**Required work:** Every line below should be duplicated exactly.

═════ Data records

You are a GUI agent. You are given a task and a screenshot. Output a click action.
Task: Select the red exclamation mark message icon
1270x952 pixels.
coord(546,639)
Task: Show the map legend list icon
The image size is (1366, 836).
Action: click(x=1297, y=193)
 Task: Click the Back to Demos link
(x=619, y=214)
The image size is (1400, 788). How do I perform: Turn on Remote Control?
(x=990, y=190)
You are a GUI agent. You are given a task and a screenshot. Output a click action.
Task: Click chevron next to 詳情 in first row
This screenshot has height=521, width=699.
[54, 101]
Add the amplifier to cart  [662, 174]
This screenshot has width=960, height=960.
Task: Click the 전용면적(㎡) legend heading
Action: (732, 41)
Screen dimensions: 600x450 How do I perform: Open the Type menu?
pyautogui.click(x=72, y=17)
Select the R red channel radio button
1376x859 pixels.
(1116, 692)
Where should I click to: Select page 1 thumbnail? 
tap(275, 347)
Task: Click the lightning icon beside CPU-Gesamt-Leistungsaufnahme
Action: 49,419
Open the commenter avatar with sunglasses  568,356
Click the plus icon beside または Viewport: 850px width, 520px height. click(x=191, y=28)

══════════

**Task output:**
You are a GUI agent. You are given a task and a screenshot. Output a click action.
Task: Select the red exclamation mark message icon
1270x952 pixels.
coord(546,639)
Task: Show the map legend list icon
The image size is (1366, 836).
Action: click(x=1297, y=193)
 Task: Click the Back to Demos link
(x=619, y=214)
The image size is (1400, 788). How do I perform: Turn on Remote Control?
(x=990, y=190)
You are a GUI agent. You are given a task and a screenshot. Output a click action.
Task: Click chevron next to 詳情 in first row
This screenshot has height=521, width=699.
[54, 101]
Add the amplifier to cart  [662, 174]
This screenshot has width=960, height=960.
Task: Click the 전용면적(㎡) legend heading
Action: (732, 41)
Screen dimensions: 600x450 How do I perform: Open the Type menu?
pyautogui.click(x=72, y=17)
Select the R red channel radio button
1376x859 pixels.
(1116, 692)
Where should I click to: Select page 1 thumbnail? 
tap(275, 347)
Task: Click the lightning icon beside CPU-Gesamt-Leistungsaufnahme
Action: 49,419
Open the commenter avatar with sunglasses  568,356
Click the plus icon beside または Viewport: 850px width, 520px height. click(x=191, y=28)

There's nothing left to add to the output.